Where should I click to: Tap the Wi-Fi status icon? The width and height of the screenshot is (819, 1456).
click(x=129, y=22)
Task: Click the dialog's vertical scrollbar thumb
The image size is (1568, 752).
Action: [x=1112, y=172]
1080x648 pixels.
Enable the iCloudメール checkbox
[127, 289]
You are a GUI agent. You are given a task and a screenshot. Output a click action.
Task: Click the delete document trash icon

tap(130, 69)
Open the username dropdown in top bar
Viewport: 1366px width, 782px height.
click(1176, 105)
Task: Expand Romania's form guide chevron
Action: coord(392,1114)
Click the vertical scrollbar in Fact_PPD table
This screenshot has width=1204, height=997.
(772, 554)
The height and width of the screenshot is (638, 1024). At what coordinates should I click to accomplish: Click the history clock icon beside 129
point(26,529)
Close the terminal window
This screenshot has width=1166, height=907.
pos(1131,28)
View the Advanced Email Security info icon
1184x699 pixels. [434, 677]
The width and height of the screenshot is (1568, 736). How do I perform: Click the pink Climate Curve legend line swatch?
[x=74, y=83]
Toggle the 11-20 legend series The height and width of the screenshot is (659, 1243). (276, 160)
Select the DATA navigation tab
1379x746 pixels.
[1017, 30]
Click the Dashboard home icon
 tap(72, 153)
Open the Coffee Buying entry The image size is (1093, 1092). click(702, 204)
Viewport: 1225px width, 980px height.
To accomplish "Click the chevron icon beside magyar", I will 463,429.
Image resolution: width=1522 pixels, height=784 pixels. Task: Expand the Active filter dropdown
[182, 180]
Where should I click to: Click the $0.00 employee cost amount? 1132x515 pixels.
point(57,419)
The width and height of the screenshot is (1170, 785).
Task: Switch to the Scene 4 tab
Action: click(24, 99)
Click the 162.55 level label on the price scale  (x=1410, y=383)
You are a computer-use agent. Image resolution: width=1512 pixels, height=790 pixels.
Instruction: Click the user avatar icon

⁂

**TASK DIRECTIONS:** Transcribe all the entries, keeping each one exactly as it is.

**ANSWER SPACE:**
Where should I click to: Tap the Wi-Fi status icon? The width and height of the screenshot is (819, 1456).
click(x=129, y=22)
Task: Click the dialog's vertical scrollbar thumb
The image size is (1568, 752).
Action: [x=1112, y=172]
1080x648 pixels.
Enable the iCloudメール checkbox
[127, 289]
You are a GUI agent. You are given a task and a screenshot. Output a click action.
Task: Click the delete document trash icon

tap(130, 69)
Open the username dropdown in top bar
Viewport: 1366px width, 782px height.
click(1176, 105)
Task: Expand Romania's form guide chevron
Action: coord(392,1114)
Click the vertical scrollbar in Fact_PPD table
This screenshot has width=1204, height=997.
(772, 554)
The height and width of the screenshot is (638, 1024). At what coordinates should I click to accomplish: Click the history clock icon beside 129
point(26,529)
Close the terminal window
This screenshot has width=1166, height=907.
pos(1131,28)
View the Advanced Email Security info icon
1184x699 pixels. [434, 677]
The width and height of the screenshot is (1568, 736). How do I perform: Click the pink Climate Curve legend line swatch?
[x=74, y=83]
Toggle the 11-20 legend series The height and width of the screenshot is (659, 1243). (276, 160)
Select the DATA navigation tab
1379x746 pixels.
[1017, 30]
Click the Dashboard home icon
 tap(72, 153)
Open the Coffee Buying entry The image size is (1093, 1092). click(702, 204)
Viewport: 1225px width, 980px height.
To accomplish "Click the chevron icon beside magyar", I will 463,429.
Image resolution: width=1522 pixels, height=784 pixels. Task: Expand the Active filter dropdown
[182, 180]
Where should I click to: Click the $0.00 employee cost amount? 1132x515 pixels.
point(57,419)
The width and height of the screenshot is (1170, 785).
Task: Switch to the Scene 4 tab
Action: click(24, 99)
Click the 162.55 level label on the price scale  (x=1410, y=383)
You are a computer-use agent. Image resolution: width=1512 pixels, height=790 pixels.
Instruction: Click the user avatar icon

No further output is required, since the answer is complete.